Fait trop chaud pour moi. Je n'aime pas les excès et surtout pas celui de la chaleur, c'est sur. Depuis mardi soir, j'avais deux enfants en garde, des neveux. Ouh la la .... je n'ai plus l'habitude des enfants, surtout ceux d'aujourd'hui : il y a le côté agréable : leur spontanéité, les rires et les jeux, les mots délicieux, les regards complices, mais il y a aussi les "je m'ennuie"  et tout le temps qu'il faut pour s'occuper d'eux et  ne plus pouvoir faire ce qu'on a l'habitude de faire. J'ai donné avec mes trois enfants. Il est déjà loin ce temps là. Ce soir, ils ont rejoint une autre maison qui les accueille pour quelques jours.
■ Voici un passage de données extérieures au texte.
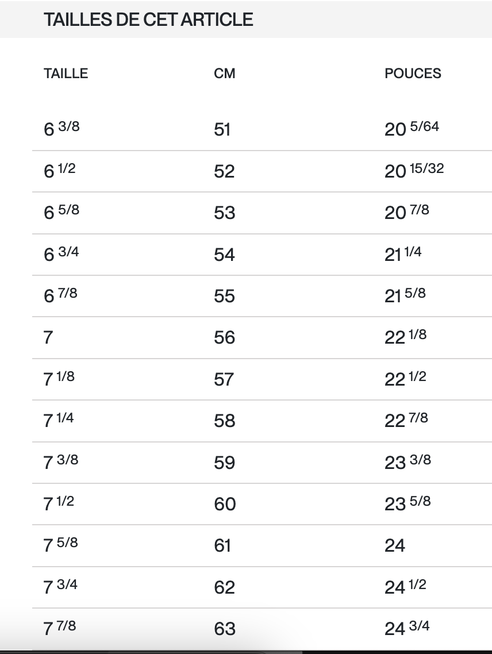Click size 7 3/4 row label

[x=61, y=587]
Je ne regrette pas, il faut savoir s'adapter, c'est toujours un peu difficile mais c'est à moi de faire les efforts, et puis si j'ai des petits enfants un jour, faut pas trop perdre la main. Mais j'avoue que ça me fait un peu peur, je manque d'énergie.

Je n'ai pas donné de nouvelle, elle non plus ne m'en donne pas. Que pensent ils ? bien sur, ils vont vite deviner, ils me connaissent. J'ai tort, je sais. Mais je me sens incapable de lui téléphoner. Cela reste trop dur. Certains doivent penser que c'est du grand n'importe quoi, qu'il n'y a pas mort d'homme à ne pas être invités à un mariage. Pourtant pour moi, c'est un échec total. Celui de tout ce qu'on a vécu avec eux, nos joies, nos peines. Finalement je me rends compte que c'est surtout moi qui court après elle, qui la cherche depuis toujours, qui cherche des bras, des bisous, des "je t'aime ma petite soeur" qui ne viendront jamais de toute façon. Et là j'ai presque une preuve que je ne suis plus rien, plus rien du tout dans leur coeur. Alors ma gorge se serre et je suis incapable d'appeler.
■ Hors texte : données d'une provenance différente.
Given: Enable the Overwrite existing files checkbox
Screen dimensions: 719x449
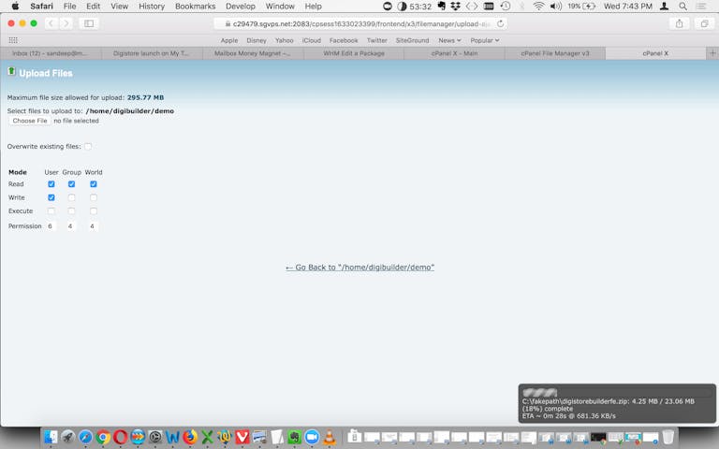Looking at the screenshot, I should point(88,146).
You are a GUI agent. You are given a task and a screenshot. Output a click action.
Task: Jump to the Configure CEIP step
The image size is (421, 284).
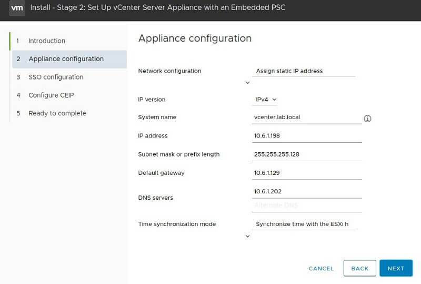click(x=51, y=95)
Je vais voir ma mère plus souvent, trois fois la semaine, je cherche dans ses yeux encore de la vie, de l'amour qu'elle n'a pas toujours su bien donner non plus, je n'ai plus qu'elle en ce moment. Son état stagne, elle est bien prise en charge, cela peut durer surement plus longtemps que je ne pensais. Je ne sais pas bien si elle me reconnait. J'ai besoin d'elle, pourvu qu'elle ne me lâche pas tout de suite.

Hier, dans la grande surface, quelqu'un s'est approché et je l'ai vite reconnu : une amie que je n'avais pas vu depuis plus de vingt ans. Nous étions en BEP ensemble et puis nous sortions ensemble le week end. Nous nous sommes vues au début de nos mariages respectifs puis tout à coup, un vrai déclin. Plus rien. J'avais quelques nouvelles par sa soeur que je rencontrais de temps en temps. Nous n'osions plus ni l'une ni l'autre reprendre contact. On s'est retrouvé presque comme quand on avais 16 ans, même mieux, les larmes étaient là, surtout moi, et on s'est serré. J'ai osé la question : pourquoi ? et nous nous sommes dits que nos vies avaient pris le dessus, et qu'après on n'a pas osé. Je dois lui rendre visite cette semaine et on s'est promis de ne plus se perdre. Je suis heureuse de cela car j'ai besoin de liens forts en ce moment, pour affronter mes déboires.

Et puis pour terminer, je suis allée au festival pour la dernière date. J'avais longuement hésité, la soirée s'annonçait déjantée. Comme un couple d'amis avait réservé, on s'est décidé et on a pris nos places. Aucun regret même si je ne ferai pas ça tous les jours. Pour commencer il y avait F. Vincent (Alice.... Vas y F......) il ne chante que le sexe, il ne parle que de sexe, jamais vu ça...... quel cas !, pas top..... puis la Compagnie Créo.... là bien sur, ça chante, ça danse bien, c'est beau à voir et bon à écouter, même s'ils ont bien veilli, tout comme moi d'ailleurs, mais leurs mélodies vont bien avec la fête, et ne vieillissent pas, elles, et puis on a terminé avec P. Sebast..... Et bien, il a assuré, formidablement. Il sait faire la fête. Et il y avait tous ces gens déguisés, et tous les artifices. Du vrai déjanté qui vous vide bien la tête de ses peines et vous la remplit de joie, le temps d'une soirée. Franchement, là c'était une très belle grand-messe.